Внизу кто-то открылъ наружную дверь На лѣстницу, вмѣстѣ съ нагрѣтымъ удушливымъ воздухомъ городского полудня, ворвался грохотъ экипажей людной улицы и на мгновенье заглушилъ пѣвца.
Маляры и штукатуры заглянули въ пролетъ лѣстницы. Къ нимъ по ступенькамъ, рѣшительно шагая черезъ ушаты и ведра, поднимался небольшой худенькій человѣчекъ въ изношенной, выцвѣтшей, мѣстами разорванной, когда-то модной, жакеткѣ, въ порыжѣлыхъ, протертыхъ, стоптанныхъ сапогахъ и бахромой обившихся панталонахъ.
-- Никакого тутъ генерала нѣту! крикнулъ въ отвѣтъ незнакомцу старшій, степеннаго вида маляръ:-- всѣ на дачу уѣхалши, а ты уходи... здѣсь не ходятъ... видишь,-- загорожено!
Оборванецъ остановился и смѣрилъ рабочихъ презрительнымъ взглядомъ.
-- Прежде всего ты мнѣ не тычъ, я тебѣ не Иванъ Кузьмичъ, съ дѣланнымъ достоинствомъ замѣтилъ онъ,-- а потомъ -- хочу итти и иду, ты что мнѣ за указъ?
-- Указъ не указъ, а не показано и не ходи, съ сердцемъ отозвался степенный маляръ,-- не мѣшай, ступай кругомъ!
-- А ежели я хочу здѣсь?
-- Хочу. Вотъ дуракъ, прости Господи; да ежели здѣсь нельзя?

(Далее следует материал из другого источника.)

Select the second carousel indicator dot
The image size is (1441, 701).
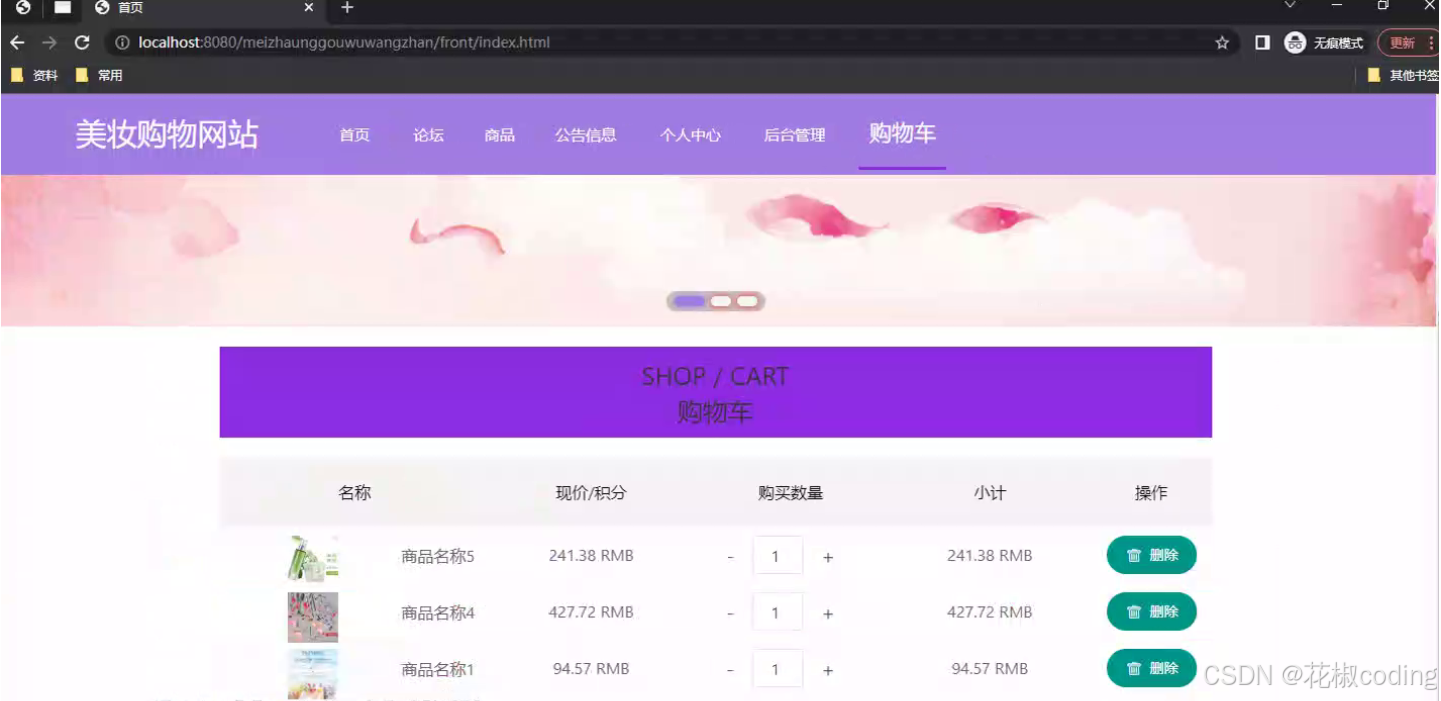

Но незнакомецъ не уходилъ. Онъ стоялъ въ задорной позѣ и вызывающе посматривалъ на всѣхъ. Одинъ изъ рабочихъ попробовалъ было тихонько взять его за плечо, но спорщикъ стремительно вырвался.
-- Оставь! визгливо крикнулъ онъ.
Сидѣвшій на перекладинѣ пѣвецъ отложилъ въ сторону дощечку съ цементомъ и лопаткой, помѣстился бокомъ на перекладинѣ козелъ и началъ набивать трубку-носогрѣйку. Онъ не торопился съ работой и теперь, видимо, не прочь былъ развлечься на счетъ обидчиваго оборванца. Пѣвецъ заложилъ трубку въ ротъ на одну сторону, а другимъ угломъ вытянутыхъ губъ сплюнулъ и попалъ незнакомцу какъ разъ на сапогъ.
-- Чего харкаешь, зря, лѣшій, арестантъ, мазурикъ! закричалъ оборванецъ.
Въ отвѣтъ на эту ругань пѣвецъ сразу сдѣлался серьезнымъ.
-- Эй ты, уходи слышь, вдругъ угрожающе заговорилъ онъ:-- а то я такъ тебя звѣздану...
Оборванецъ стремительно выставилъ впередъ свою чахлую грудь и разставилъ руки.
-- Бей! опять почти завопилъ онъ,-- бей, руки чешутся. Бей! Васъ много, а я одинъ; бей! это ваша халуйская повадка; на одного всѣ соколы... Бей!
-- Ишь ты какой форсистый, проговорилъ наконецъ одинъ изъ маляровъ.
-- Эй, слышь ты, уже значительно мягче откликнулся верхній:-- ты смотри... можетъ тебя съ черной лѣстницы по шеѣ погнали, такъ ты тутъ теперь норовишь пробраться... не за хозяйскимъ ли добромъ?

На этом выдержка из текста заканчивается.